Kudella Patrick Wolfgang, Moll Kirsten, Wahlgren Mats, Wixforth Achim, Westerhausen Christoph
Experimental Physics I, University of Augsburg, Universitätsstraße 1, Augsburg, Germany.
Department of Microbiology, Tumor and Cell Biology, Karolinska Institutet, Box 280, 171 77, Stockholm, Sweden.
Malar J. 2016 Apr 18;15:223. doi: 10.1186/s12936-016-1243-4.
Rosetting is associated with severe malaria and a primary cause of death in Plasmodium falciparum infections. Detailed understanding of this adhesive phenomenon may enable the development of new therapies interfering with rosette formation. For this, it is crucial to determine parameters such as rosetting and parasitaemia of laboratory strains or patient isolates, a bottleneck in malaria research due to the time consuming and error prone manual analysis of specimens. Here, the automated, free, stand-alone analysis software automated rosetting analyzer for micrographs (ARAM) to determine rosetting rate, rosette size distribution as well as parasitaemia with a convenient graphical user interface is presented.
Automated rosetting analyzer for micrographs is an executable with two operation modes for automated identification of objects on images. The default mode detects red blood cells and fluorescently labelled parasitized red blood cells by combining an intensity-gradient with a threshold filter. The second mode determines object location and size distribution from a single contrast method. The obtained results are compared with standardized manual analysis. Automated rosetting analyzer for micrographs calculates statistical confidence probabilities for rosetting rate and parasitaemia.
Automated rosetting analyzer for micrographs analyses 25 cell objects per second reliably delivering identical results compared to manual analysis.

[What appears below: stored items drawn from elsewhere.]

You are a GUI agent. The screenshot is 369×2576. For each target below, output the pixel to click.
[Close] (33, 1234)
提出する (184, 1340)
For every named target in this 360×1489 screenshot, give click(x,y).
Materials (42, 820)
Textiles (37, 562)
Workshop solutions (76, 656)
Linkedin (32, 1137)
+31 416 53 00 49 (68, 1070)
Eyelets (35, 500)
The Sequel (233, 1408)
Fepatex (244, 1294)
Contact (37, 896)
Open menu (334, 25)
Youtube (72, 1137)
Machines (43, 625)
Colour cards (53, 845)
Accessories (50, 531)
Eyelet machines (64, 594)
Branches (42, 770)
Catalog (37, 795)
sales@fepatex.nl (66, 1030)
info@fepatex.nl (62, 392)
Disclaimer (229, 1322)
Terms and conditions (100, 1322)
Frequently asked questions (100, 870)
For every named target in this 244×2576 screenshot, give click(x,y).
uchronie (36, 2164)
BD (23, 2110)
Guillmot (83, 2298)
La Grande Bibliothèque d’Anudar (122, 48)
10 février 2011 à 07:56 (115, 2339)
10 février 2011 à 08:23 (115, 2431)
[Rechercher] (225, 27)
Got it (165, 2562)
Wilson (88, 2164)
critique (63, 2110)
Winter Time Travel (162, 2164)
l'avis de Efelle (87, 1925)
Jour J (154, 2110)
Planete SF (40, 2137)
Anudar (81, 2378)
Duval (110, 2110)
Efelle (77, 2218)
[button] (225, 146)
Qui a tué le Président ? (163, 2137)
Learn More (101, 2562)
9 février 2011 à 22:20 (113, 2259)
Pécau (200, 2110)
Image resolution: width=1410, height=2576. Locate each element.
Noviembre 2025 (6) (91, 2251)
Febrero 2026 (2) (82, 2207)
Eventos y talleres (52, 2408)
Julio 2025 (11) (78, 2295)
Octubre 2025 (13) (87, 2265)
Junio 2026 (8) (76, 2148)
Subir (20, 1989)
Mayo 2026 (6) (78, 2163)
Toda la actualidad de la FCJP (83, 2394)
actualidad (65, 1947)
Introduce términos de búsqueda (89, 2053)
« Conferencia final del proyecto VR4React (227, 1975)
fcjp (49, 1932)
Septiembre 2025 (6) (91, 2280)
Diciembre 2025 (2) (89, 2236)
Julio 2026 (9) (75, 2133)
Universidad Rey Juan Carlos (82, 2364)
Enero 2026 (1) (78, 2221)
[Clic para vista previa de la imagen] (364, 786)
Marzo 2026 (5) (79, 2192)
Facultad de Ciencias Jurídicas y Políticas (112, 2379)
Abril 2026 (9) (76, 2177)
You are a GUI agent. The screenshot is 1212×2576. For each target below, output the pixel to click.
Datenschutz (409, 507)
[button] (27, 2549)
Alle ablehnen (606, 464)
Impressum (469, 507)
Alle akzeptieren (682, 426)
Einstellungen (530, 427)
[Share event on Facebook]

For the first time rosette size distribution is determined in a precise and quantitative manner employing ARAM in combination with established inhibition tests. Additionally ARAM measures the essential observables parasitaemia, rosetting rate and size as well as location of all detected objects and provides confidence intervals for the determined observables. No other existing software solution offers this range of function. The second, non-malaria specific, analysis mode of ARAM offers the functionality to detect arbitrary objects.
Automated rosetting analyzer for micrographs has the capability to push malaria research to a more quantitative and statistically significant level with increased reliability due to operator independence. As an installation file for Windows © 7, 8.1 and 10 is available for free, ARAM offers a novel open and easy-to-use platform for the malaria community to elucidate resetting.
红细胞凝集与严重疟疾相关,是恶性疟原虫感染导致死亡的主要原因。深入了解这种黏附现象可能有助于开发干扰红细胞凝集形成的新疗法。为此,确定实验室菌株或患者分离株的红细胞凝集和寄生虫血症等参数至关重要,而由于对标本进行手动分析既耗时又容易出错,这成为疟疾研究的一个瓶颈。在此,我们展示了一种自动化、免费的独立分析软件——显微图像自动红细胞凝集分析仪(ARAM),它具有便捷的图形用户界面,可用于确定红细胞凝集率、红细胞凝集大小分布以及寄生虫血症。
显微图像自动红细胞凝集分析仪是一个可执行程序,有两种操作模式用于自动识别图像上的物体。默认模式通过结合强度梯度和阈值滤波器来检测红细胞以及荧光标记的被寄生红细胞。第二种模式通过单一对比度方法确定物体位置和大小分布。将获得的结果与标准化手动分析进行比较。显微图像自动红细胞凝集分析仪计算红细胞凝集率和寄生虫血症的统计置信概率。
显微图像自动红细胞凝集分析仪每秒可可靠地分析25个细胞物体,与手动分析相比能得出相同结果。首次使用ARAM结合既定的抑制试验以精确和定量的方式确定红细胞凝集大小分布。此外,ARAM可测量关键的可观察指标寄生虫血症、红细胞凝集率和大小以及所有检测物体的位置,并为所确定的可观察指标提供置信区间。没有其他现有软件解决方案具备如此广泛的功能。ARAM的第二种非疟疾特异性分析模式具有检测任意物体的功能。
显微图像自动红细胞凝集分析仪有能力将疟疾研究提升到一个更具定量性和统计学意义的水平,由于其独立于操作人员,可靠性更高。作为适用于Windows © 7、8.1和10的安装文件可免费获取,ARAM为疟疾研究群体提供了一个新颖的、开放且易于使用的平台来阐明红细胞凝集现象。